Le président de la CME de l'AP-HM dénonce également les fermetures de cliniques. "Dans le centre de Marseille, certains établissement ont dévissé du jour au lendemain". Ces situations "plombent l'hôpital", regrette-t-il. "Leurs engagements, qui ne sont que moraux, et c'est bien le problème de l'hospitalisation privée, ne sont pas tenus", pointe le Pr Jouve.
"Cet été a été éprouvant alors même que nos fondamentaux sont bons. Nous n'avons pas d'intérim ni de postes vacants du côté des paramédicaux aux urgences", a, de son côté, constaté Martin Treclat, directeur général du Groupement Hospitalier du Havre. "Mais le sujet des soins non programmés reste hautement problématique", déplore-t-il également. La faute notamment à des "fermetures intempestives d'urgences", surtout de la part des cliniques, pointe Martin Treclat.
"Nous attendons avec impatience la publication du décret faisant évoluer le régime de la permanence des soins en établissements", en application de la loi Valletoux de décembre 2023 sur l'accès aux soins, a ajouté Zaynab Riet. Cette loi donne plus de pouvoirs aux directeurs des agences régionales de santé pour organiser la permanence des soins, y compris en imposant à des établissements d'y participer.
"La situation budgétaire de l'hôpital public n'a jamais été aussi dégradée", déplore la FHF
La Fédération hospitalière de France (FHF) tire la sonnette d'alarme. "La situation budgétaire de l'hôpital public n'a jamais été aussi dégradée", prévient son président Arnaud Robinet. Il réclame une hausse de 6% de l'enveloppe financière allouée aux
hôpitaux publics et privés dans le prochain budget de la Sécurité sociale (PLFSS 2025).

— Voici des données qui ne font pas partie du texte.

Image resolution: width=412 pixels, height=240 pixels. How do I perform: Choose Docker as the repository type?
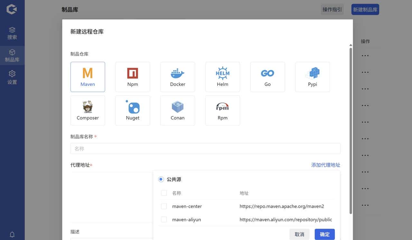pos(177,77)
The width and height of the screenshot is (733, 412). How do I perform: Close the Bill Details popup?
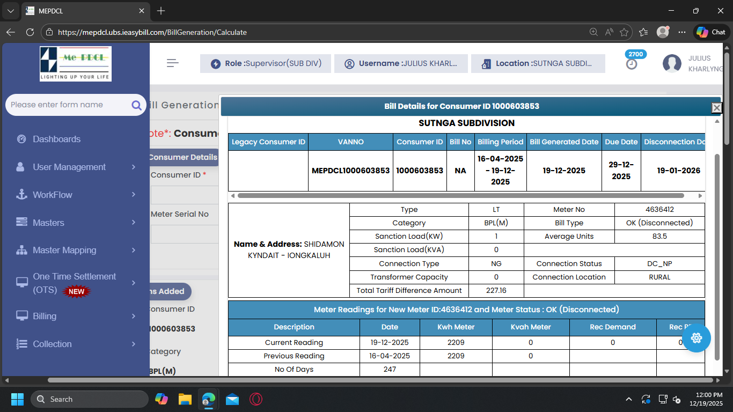[x=716, y=108]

Le déficit cumulé des hôpitaux publics "dépasse 1,7 milliard en 2023 et devrait atteindre 2 milliards en 2024", a-t-il notamment précisé, lors d'une conférence de presse. "Il est impossible de continuer ainsi, nous avons besoin d'un budget de la Sécurité sociale qui tienne compte de cette réalité", a-t-il ajouté, avant de poursuivre : "Les hôpitaux publics doivent être financés à hauteur de leur coût, ce qui passe par la compensation de l'inflation."

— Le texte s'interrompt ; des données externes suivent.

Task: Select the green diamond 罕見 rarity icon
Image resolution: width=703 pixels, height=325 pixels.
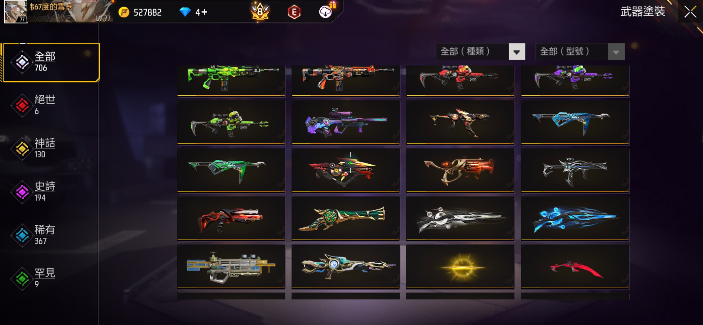Action: tap(22, 279)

L'Ondam 2024 pour l'hôpital avait été fixé à 105,6 milliards d'euros. La FHF réclame que cette enveloppe hospitalière 2024 soit augmentée de 2,3% à 108 milliards d'euros, compte-tenu notamment de l'inflation, et qu'ensuite cette enveloppe progresse à nouveau de 3,6% en 2025, pour atteindre les 111,9 milliards d'euros, soit +6% par rapport aux 105,6 milliards de 2024.